Informing the Public in the Digital Age
       Several bills filed this session seek to remove or adjust the state mandates that require public notices from local governments and schools be published in a local newspaper.  Proponents argue that posting these notices and reports on a web site would be less costly and still easily accessible.
        A recent audit conducted by the Citizens Advocacy Center (CAC) concludes many units of local government don’t comply with making already mandated reports on their websites.  A study of over 750 public body websites in Illinois found only 73 percent complied with the posting notice of upcoming meetings, 57 percent complied with posting proposed meeting agendas, and less than half, 48 percent, complied with posting approved meeting minutes.
        Public notices published in local newspapers are also available on the Illinois Press Association’s website in a form easy to search and compare among the different governmental units.  As much as I would like to help local units of government reduce their cost of public notices, it is hard to remove the newspaper notice requirement when so many units of government aren't posting information or keeping their websites current.

Asking the Question of Why Higher Education Costs More in Illinois
         The House Higher Education Appropriation Committee has been receiving testimony from public universities and community colleges about their operations, performance results and response to a proposed budget cut of 31 percent next year.  Responses to at least two questions bear repeating and further study.
        First, why has student tuition at Illinois public universities increased so dramatically in the last 15 years and is considerably higher than out-of-state universities in the same conference?  The common response from the four universities who have testified so far is “a reduction in state support.”  State support for public universities has gone from over 60 percent of some university’s operating budget to less than 20 percent since 2002.  Student fees have gone up to compensate for the state decline.
       One university did admit that tuitions have risen much faster than inflation because of the state law requiring “Truth in Tuition”—which freezes the cost of tuition for each entering class for up to six years.  Universities have anticipated inflationary costs and raised tuition rates.  Another university admitted they had done less than they could to manage their operating costs, review the cost of providing certain majors or courses, or adopt cost saving ways to provide instruction. It was equally enlightening to hear one university say the cost of operating a university in Illinois is much higher than in neighboring states.  Perhaps he was referring to our onerous procurement laws, unfunded mandates or labor rules.
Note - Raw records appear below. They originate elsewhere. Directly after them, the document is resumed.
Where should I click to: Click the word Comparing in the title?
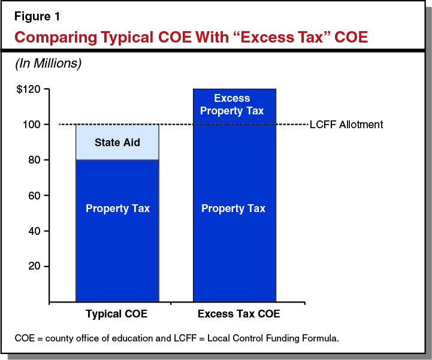(50, 37)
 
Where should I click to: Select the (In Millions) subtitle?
(48, 63)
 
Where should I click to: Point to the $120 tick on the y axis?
(29, 90)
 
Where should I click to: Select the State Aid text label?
(117, 143)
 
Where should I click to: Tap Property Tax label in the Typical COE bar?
(117, 208)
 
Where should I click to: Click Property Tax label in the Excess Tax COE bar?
(233, 208)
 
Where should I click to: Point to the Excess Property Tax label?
(232, 104)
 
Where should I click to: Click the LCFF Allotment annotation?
(346, 125)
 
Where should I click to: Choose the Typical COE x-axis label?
(116, 313)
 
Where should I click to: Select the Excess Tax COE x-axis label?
(238, 313)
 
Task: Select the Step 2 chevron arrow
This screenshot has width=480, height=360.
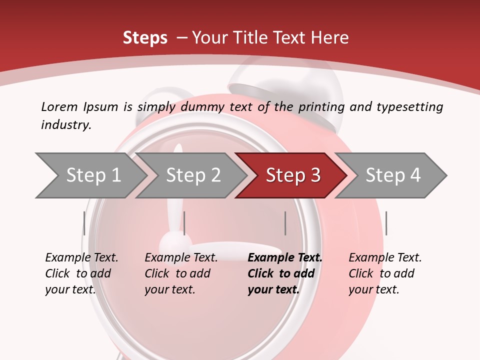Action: pos(192,176)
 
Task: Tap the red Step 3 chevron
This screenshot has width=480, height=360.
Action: pos(292,176)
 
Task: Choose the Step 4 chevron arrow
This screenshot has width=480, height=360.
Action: pos(392,176)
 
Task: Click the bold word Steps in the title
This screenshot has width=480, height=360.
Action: pos(145,38)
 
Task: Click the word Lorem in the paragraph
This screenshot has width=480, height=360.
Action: pos(59,106)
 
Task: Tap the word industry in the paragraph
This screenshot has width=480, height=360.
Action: pos(66,124)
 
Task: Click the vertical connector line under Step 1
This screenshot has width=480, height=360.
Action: pos(84,223)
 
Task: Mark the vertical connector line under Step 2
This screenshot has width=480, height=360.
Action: pos(184,223)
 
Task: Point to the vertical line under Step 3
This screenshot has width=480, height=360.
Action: pos(285,223)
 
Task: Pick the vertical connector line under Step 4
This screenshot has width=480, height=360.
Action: pos(386,223)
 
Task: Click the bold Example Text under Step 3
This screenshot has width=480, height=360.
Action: pos(285,258)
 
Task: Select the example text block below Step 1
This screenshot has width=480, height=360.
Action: pos(82,274)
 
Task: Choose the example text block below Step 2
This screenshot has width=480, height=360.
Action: pos(181,274)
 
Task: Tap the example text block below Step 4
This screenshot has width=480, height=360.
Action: pos(385,274)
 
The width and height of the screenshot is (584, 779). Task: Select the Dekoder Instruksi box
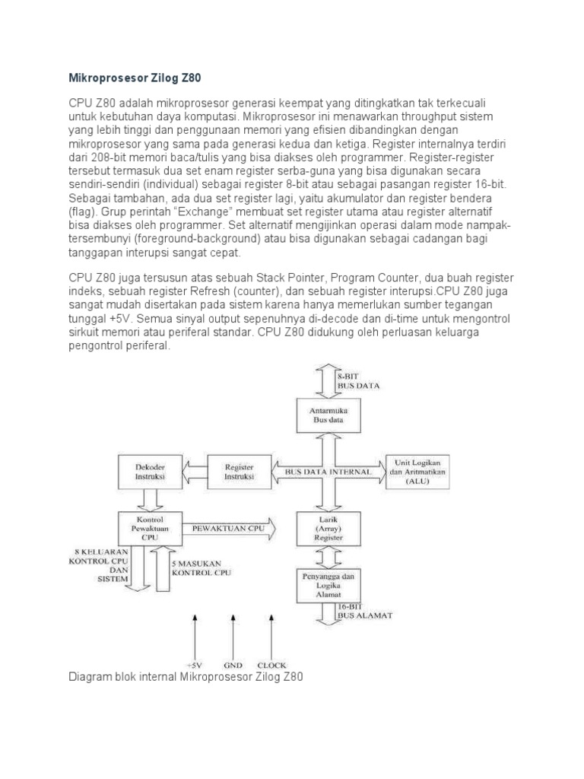pyautogui.click(x=148, y=471)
       The other question I found interesting was if you can’t withstand the 31 percent budget cut proposed by the governor, what level of cut can you withstand?  Two brave universities responded with a 5 to 10 percent cut.
      This response reminded me of the movie “It’s a Wonderful Life” and perhaps holds at least a partial solution to our state’s spending problems.  In the movie, actor Jimmy Stewart was trying to save his savings and loan company in the time of a financial panic. To prevent a run on the bank, he wanted to limit the withdrawal of his members’ investments.  He convinced each member to withdraw only a portion of their investment in order to keep the savings and loan solvent.  Perhaps we should ask that question of each agency and client of state programs—how much can you get by with to help the state get out of its financial hole?
Enjoy the spring weather this week and continue to share your thoughts and ideas.